Lungenerkrankungen gehören zu den großen Volkskrankheiten. Weltweit stellen sie die zweithäufigste Todesursache dar, Tendenz steigend. Eickelberg rechnet mit einem Zuwachs von bis zu 25 Prozent in den kommenden fünf bis zehn Jahren. Einige der Auslöser wie Zigarettenrauch und Abgasbestandteile sind bekannt. Aufklärung betrachtet der Forscher als wichtige gesellschaftliche Aufgabe. „Um die Diskrepanz zwischen der Bedeutung von Lungenerkrankungen und dem fehlenden Wissen in der Öffentlichkeit zu verringern“, sieht Eickelberg auch die Forschung in der Pflicht. Der im vergangenen Jahr am Helmholtz Zentrum München etablierte Lungeninformationsdienst sei ein „hervorragendes Vehikel“, um Wissen und aktuelle Ergebnisse aus der Forschung an Patienten, Angehörige und Selbsthilfegruppen weiterzugeben. 

Zentraler Punkt aber ist für den Forscher und Arzt ein tiefgreifenderes Verständnis der Entstehung von Lungenerkrankungen. Eickelberg führt als Beispiel die idiopathische Lungenfibrose an, einen seiner persönlichen wissenschaftlichen Schwerpunkte: „Wir wissen nicht, was die Ursache ist, kennen kaum Risikofaktoren und auch keine genetische Komponente.“ Gemeinsam mit seiner Arbeitsgruppe untersucht er die Entstehungsmechanismen, um Therapien zu entwickeln, die die Ursachen der Erkrankung beheben – und sie so wirklich heilen. Kurzfristig geht es aber darum, ein Fortschreiten der Erkrankung zu verzögern und die Symptome zu lindern. „Mein größter Wunsch ist es, dazu beizutragen, eine wirkungsvolle Therapie an den Patienten zu bringen“, sagt Eickelberg, „Das wird heute oder morgen noch nicht klappen, aber hoffentlich in den nächsten zehn bis 15 Jahren.“ 

Als wissenschaftlicher Leiter des Comprehensive Pneumology Center, als Lehrstuhlinhaber für Experimentelle Pneumologie an der Ludwig-Maximilians-Universität und als Institutsdirektor am Helmholtz Zentrum München ist Eickelberg Chef von 150 Mitarbeitern. Oft pendelt er zwischen den Standorten Großhadern im Süden und dem Forschungscampus Neuherberg im Norden Münchens.
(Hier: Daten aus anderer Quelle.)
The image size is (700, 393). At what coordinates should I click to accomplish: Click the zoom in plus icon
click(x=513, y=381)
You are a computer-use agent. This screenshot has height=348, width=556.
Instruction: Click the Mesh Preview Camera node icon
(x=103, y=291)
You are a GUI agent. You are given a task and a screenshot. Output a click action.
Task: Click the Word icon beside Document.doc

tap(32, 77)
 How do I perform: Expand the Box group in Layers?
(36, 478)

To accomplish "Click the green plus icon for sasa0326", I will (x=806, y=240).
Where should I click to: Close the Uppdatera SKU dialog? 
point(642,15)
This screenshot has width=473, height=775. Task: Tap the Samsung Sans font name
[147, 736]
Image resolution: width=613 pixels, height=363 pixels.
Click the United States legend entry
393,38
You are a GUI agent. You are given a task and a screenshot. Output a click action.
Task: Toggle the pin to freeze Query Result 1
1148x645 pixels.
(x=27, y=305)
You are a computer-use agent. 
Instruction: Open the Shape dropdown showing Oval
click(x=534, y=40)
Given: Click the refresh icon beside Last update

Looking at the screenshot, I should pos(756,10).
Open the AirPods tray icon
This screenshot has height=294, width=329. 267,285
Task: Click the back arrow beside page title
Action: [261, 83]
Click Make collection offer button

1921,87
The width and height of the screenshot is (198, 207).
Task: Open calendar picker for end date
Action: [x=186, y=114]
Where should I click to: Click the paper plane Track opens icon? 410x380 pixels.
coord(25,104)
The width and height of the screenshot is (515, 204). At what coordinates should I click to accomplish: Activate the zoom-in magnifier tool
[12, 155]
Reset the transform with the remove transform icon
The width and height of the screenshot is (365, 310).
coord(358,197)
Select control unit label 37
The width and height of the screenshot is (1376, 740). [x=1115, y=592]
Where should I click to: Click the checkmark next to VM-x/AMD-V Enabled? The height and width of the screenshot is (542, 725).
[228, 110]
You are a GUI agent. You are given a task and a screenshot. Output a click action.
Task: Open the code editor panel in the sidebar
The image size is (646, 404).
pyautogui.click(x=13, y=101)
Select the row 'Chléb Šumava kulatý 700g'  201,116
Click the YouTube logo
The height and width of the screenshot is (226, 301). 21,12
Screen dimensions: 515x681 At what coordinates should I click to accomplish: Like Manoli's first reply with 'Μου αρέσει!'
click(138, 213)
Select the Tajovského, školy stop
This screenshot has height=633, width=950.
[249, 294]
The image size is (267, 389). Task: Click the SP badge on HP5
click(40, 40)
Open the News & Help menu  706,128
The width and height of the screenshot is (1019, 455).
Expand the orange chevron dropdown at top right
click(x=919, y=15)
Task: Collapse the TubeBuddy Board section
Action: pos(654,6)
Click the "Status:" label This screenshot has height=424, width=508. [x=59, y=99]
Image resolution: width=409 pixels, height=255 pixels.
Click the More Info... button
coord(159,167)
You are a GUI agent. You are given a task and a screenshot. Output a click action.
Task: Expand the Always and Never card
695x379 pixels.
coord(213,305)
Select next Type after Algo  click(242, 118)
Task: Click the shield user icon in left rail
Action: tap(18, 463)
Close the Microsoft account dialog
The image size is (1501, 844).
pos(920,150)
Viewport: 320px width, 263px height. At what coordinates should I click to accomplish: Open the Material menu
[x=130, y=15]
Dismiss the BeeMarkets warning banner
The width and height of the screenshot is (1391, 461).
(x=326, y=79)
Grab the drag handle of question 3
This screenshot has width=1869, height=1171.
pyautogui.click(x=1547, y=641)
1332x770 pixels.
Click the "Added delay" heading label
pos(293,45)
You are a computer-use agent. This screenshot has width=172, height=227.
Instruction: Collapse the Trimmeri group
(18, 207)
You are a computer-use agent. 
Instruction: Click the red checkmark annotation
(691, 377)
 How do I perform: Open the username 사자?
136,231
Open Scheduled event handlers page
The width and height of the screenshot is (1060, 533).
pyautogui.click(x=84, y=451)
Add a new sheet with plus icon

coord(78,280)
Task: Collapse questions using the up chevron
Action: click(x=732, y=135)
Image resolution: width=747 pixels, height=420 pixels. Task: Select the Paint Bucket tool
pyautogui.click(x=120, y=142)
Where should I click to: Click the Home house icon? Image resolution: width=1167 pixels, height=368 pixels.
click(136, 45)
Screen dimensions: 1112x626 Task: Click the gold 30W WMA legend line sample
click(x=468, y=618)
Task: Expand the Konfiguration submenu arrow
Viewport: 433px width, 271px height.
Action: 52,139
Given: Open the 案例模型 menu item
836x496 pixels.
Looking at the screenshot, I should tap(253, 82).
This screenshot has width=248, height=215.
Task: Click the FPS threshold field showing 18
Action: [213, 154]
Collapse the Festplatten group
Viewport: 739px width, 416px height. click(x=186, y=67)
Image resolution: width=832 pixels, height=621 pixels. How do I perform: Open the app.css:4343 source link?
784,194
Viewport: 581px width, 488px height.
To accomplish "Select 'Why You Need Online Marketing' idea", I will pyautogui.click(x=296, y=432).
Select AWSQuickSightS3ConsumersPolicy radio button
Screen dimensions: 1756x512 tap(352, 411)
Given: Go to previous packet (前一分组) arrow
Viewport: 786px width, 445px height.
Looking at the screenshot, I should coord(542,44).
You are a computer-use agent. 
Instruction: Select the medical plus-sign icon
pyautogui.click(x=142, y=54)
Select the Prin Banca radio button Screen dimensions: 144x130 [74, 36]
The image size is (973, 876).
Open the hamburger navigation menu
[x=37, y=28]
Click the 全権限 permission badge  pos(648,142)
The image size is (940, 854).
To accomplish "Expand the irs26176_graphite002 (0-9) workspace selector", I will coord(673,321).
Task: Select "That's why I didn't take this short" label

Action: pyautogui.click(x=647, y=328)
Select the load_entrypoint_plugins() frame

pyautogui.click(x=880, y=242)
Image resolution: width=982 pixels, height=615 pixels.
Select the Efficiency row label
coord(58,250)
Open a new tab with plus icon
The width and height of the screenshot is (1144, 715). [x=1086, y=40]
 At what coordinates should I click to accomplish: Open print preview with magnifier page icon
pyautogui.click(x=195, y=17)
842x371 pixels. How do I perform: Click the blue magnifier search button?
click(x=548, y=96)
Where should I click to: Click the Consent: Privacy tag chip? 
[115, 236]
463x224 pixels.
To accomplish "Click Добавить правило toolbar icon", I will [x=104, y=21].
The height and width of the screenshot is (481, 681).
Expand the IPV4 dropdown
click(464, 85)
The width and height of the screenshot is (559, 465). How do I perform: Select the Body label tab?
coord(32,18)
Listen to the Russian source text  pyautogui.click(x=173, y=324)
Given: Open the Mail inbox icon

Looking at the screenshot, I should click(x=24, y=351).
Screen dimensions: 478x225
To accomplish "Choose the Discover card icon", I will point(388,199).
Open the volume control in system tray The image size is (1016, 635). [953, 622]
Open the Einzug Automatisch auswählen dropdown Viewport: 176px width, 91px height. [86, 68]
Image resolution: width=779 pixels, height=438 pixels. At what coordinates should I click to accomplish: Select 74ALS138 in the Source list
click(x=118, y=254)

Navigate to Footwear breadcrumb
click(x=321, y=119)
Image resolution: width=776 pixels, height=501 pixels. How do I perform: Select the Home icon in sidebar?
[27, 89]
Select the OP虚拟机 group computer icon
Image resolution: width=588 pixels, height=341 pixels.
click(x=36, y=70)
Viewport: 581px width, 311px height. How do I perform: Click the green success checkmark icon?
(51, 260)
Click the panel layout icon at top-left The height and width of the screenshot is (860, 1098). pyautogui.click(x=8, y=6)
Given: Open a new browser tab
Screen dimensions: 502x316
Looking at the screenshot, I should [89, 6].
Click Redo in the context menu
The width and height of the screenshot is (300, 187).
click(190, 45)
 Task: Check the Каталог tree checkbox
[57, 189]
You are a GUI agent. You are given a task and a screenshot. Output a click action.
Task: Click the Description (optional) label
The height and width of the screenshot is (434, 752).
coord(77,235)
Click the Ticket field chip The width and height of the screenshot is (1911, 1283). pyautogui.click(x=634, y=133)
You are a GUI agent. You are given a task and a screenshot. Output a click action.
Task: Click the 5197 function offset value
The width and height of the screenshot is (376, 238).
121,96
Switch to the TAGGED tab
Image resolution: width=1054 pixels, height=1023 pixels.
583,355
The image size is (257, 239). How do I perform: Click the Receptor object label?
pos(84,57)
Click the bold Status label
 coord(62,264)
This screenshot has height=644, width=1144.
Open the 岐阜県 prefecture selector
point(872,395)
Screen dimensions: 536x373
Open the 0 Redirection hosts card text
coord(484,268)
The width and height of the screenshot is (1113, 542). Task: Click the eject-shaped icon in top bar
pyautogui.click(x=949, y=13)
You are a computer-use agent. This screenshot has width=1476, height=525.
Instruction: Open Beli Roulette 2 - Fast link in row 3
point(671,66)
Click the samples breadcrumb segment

Manchmal ergibt sich zwischen Terminen für ihn die Gelegenheit, sich in einem der Innenstadtcafés bei einem Espresso in die Literatur zu vertiefen. „Diese Momente sind oft eine Quelle der wissenschaftlichen Inspiration", sagt Eickelberg.  Den Hauptteil seines Tagesgeschäfts machen jedoch Managementaufgaben aus. „Hier sind Fertigkeiten gefragt, auf die man als junger Forscher gar nicht vorbereitet wurde“, sagt der 44-Jährige. An der CPC Research School, die dem Lungenzentrum angegliedert ist, werden deshalb neben wissenschaftlichen Grundlagen auch das Management von Forschungsprojekten und sogenannte Soft Skills gelehrt – darunter Gesprächsführung, Präsentationstechniken und Zeitmanagement. 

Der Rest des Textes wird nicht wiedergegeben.